Look for the word "computer" in the records, and copy each line where it appears.
○ ○ ○
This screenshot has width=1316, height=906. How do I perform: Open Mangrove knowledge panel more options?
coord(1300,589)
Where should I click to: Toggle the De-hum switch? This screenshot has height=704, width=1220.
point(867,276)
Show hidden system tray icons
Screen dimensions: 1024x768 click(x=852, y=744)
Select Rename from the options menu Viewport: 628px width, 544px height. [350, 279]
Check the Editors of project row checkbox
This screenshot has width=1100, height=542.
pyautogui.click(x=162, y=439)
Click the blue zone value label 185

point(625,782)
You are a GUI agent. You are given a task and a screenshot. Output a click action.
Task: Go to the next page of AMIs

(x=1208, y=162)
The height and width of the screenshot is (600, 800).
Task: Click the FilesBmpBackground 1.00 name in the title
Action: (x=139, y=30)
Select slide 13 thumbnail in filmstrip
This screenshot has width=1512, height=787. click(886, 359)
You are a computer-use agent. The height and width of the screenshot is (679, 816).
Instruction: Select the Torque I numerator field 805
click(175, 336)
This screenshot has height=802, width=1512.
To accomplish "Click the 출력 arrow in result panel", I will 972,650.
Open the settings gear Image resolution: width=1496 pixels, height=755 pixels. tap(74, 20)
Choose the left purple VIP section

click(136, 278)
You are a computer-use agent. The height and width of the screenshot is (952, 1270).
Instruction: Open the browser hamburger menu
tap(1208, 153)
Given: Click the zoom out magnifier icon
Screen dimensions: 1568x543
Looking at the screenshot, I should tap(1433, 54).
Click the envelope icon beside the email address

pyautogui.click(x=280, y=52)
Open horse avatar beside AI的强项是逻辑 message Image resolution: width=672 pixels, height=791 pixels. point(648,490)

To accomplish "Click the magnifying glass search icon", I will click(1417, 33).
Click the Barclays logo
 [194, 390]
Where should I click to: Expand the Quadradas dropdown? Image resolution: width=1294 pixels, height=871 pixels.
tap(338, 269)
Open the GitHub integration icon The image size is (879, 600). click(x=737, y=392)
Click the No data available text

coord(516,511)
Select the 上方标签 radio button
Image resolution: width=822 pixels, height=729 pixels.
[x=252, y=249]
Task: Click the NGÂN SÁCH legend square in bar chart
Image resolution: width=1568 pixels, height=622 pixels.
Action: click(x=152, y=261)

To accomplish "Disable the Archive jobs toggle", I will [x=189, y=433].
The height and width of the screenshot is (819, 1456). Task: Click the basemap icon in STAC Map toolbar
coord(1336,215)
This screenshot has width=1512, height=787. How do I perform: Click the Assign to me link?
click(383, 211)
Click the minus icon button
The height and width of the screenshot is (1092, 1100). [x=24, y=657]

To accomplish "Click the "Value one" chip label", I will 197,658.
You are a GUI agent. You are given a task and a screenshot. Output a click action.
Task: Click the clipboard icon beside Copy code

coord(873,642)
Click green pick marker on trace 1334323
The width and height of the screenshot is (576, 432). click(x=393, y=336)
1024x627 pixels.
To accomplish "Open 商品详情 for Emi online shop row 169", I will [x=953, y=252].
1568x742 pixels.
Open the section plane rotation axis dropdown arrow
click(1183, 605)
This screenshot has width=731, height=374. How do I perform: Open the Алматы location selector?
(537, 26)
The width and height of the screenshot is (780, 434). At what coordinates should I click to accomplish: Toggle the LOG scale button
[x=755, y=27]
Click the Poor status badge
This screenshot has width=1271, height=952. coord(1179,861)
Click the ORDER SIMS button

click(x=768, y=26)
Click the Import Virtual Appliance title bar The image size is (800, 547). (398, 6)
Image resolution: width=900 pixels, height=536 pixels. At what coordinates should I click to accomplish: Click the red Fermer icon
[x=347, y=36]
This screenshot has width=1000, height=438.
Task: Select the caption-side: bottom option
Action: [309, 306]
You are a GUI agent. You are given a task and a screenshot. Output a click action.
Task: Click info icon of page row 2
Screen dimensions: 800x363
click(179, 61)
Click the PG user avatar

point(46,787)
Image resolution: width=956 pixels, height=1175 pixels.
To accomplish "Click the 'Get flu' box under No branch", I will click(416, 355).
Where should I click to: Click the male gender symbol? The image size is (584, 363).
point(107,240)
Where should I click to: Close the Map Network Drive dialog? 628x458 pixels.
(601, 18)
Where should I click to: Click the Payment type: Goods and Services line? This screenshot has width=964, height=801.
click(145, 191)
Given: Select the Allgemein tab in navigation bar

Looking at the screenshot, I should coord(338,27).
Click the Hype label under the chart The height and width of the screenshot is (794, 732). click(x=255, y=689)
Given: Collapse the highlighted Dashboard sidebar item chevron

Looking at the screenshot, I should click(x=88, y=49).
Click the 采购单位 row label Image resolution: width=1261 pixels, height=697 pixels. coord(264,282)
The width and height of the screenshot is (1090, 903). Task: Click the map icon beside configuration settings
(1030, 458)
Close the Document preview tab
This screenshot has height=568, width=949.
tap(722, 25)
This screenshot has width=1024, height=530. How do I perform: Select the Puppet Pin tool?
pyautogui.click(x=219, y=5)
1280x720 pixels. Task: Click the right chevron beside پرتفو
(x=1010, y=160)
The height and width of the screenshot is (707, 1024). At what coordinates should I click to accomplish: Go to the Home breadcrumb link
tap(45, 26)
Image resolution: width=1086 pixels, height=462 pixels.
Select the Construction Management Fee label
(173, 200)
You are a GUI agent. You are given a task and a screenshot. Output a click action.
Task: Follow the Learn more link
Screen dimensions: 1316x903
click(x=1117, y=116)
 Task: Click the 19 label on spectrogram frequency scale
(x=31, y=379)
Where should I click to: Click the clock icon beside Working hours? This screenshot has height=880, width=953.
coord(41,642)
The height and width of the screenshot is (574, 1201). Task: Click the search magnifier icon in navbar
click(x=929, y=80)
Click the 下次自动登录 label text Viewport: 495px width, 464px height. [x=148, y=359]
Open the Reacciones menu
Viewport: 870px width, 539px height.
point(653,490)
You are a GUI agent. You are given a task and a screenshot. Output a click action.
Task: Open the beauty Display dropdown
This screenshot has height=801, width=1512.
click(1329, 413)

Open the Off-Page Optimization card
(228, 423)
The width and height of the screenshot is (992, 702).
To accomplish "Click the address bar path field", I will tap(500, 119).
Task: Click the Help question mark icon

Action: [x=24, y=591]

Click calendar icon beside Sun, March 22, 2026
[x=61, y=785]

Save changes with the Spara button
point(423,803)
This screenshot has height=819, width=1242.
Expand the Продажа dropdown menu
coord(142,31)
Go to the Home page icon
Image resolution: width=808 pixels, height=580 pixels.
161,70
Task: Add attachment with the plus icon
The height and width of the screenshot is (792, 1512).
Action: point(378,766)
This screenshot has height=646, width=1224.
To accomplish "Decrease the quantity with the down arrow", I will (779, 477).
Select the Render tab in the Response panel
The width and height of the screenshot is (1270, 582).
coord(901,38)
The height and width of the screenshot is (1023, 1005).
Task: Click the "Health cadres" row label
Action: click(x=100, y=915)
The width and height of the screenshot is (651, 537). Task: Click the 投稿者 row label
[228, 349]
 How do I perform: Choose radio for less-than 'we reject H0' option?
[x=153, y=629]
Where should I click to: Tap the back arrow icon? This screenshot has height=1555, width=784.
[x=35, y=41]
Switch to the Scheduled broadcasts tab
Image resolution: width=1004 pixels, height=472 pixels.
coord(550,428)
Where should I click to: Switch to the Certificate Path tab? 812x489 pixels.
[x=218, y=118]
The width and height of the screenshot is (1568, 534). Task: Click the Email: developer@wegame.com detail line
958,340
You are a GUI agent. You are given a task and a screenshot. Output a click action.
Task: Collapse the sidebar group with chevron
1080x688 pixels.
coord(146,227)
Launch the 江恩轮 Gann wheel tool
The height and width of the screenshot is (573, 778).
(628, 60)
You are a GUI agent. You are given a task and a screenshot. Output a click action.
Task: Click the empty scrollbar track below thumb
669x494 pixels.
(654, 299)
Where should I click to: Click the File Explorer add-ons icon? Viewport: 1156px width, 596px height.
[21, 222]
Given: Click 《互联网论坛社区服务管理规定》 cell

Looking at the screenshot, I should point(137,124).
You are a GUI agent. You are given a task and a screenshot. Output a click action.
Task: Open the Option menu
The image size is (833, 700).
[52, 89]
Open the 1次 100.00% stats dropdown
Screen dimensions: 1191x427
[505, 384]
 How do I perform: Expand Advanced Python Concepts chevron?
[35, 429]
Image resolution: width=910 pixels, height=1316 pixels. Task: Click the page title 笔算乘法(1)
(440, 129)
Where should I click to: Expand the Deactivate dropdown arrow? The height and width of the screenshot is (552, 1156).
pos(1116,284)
○ ○ ○
- _Result_
You are a computer-use agent. The height and width of the screenshot is (679, 816).
You are a computer-use agent. The height and width of the screenshot is (952, 1270).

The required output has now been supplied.